Plusieurs critiques littéraires, qui probablement ont l’habitude d’ignorer « la 4e de couv » (ce n’est pas le cas de tous) ont heureusement lu le « vrai » livre de Henri Gourdin. Ils se lâchent, car Henri Gourdin leur en donne l’occasion et la matière, on l’appellera une « gourdinade ». 

Coups de gourdin sur Victor Hugo

Par Michel Porcheron

[Pour ceux, très peu nombreux, qui auraient manqué le début (8 mai 2016) :

http://cubacoop.org/spip.php?page=article&id_article=2757 ]

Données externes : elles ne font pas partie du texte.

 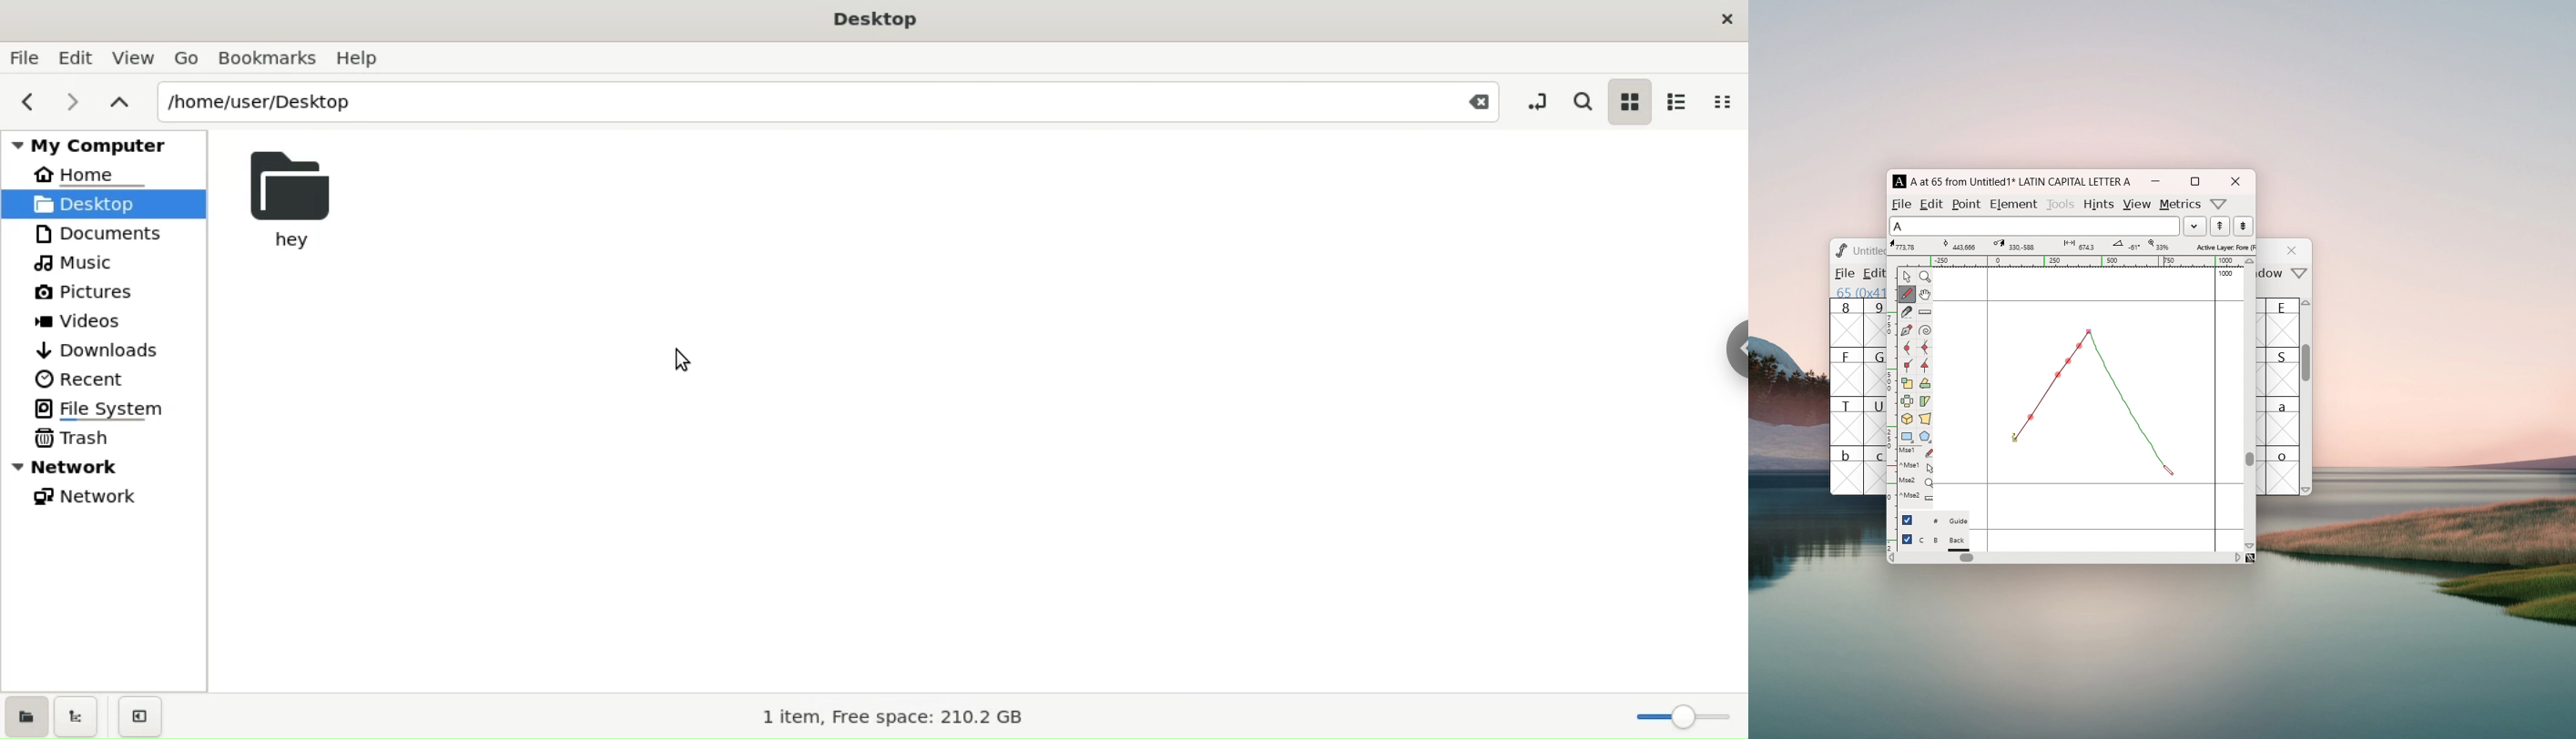 I want to click on documents, so click(x=101, y=233).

Si certains critiques littéraires signent des chroniques plutôt conformistes sur le livre « Les Hugo » de Henri Gourdin (Grasset, 2016, 477 pages), à l’instar de Vincent Roy de la revue Transfuge (« Une passionnante biographie des Hugo (qui) se lit comme une histoire de notre pays. Ce roman familial inédit est captivant » ou de Baptiste Liger de Lire (« Un passionnant essai biographique sur la famille de Victor Hugo, remarquablement écrit, habilement sourcé et construit personnage par personnage »), d’autres critiques, ah les misérables, sont franchement plus directs, incisifs, n’y vont pas de main morte, par quatre chemins, soulignant les grands mérites et la valeur de l’ouvrage d’Henri Gourdin. Ils se payent la tête à « Toto », c’est la faute à Gourdin et à sa « gourdinade » !

Les chroniques de ces derniers ont si peu à voir avec celles des critiques cités plus haut qu’on peut se poser la question : ont-ils lu le même livre ?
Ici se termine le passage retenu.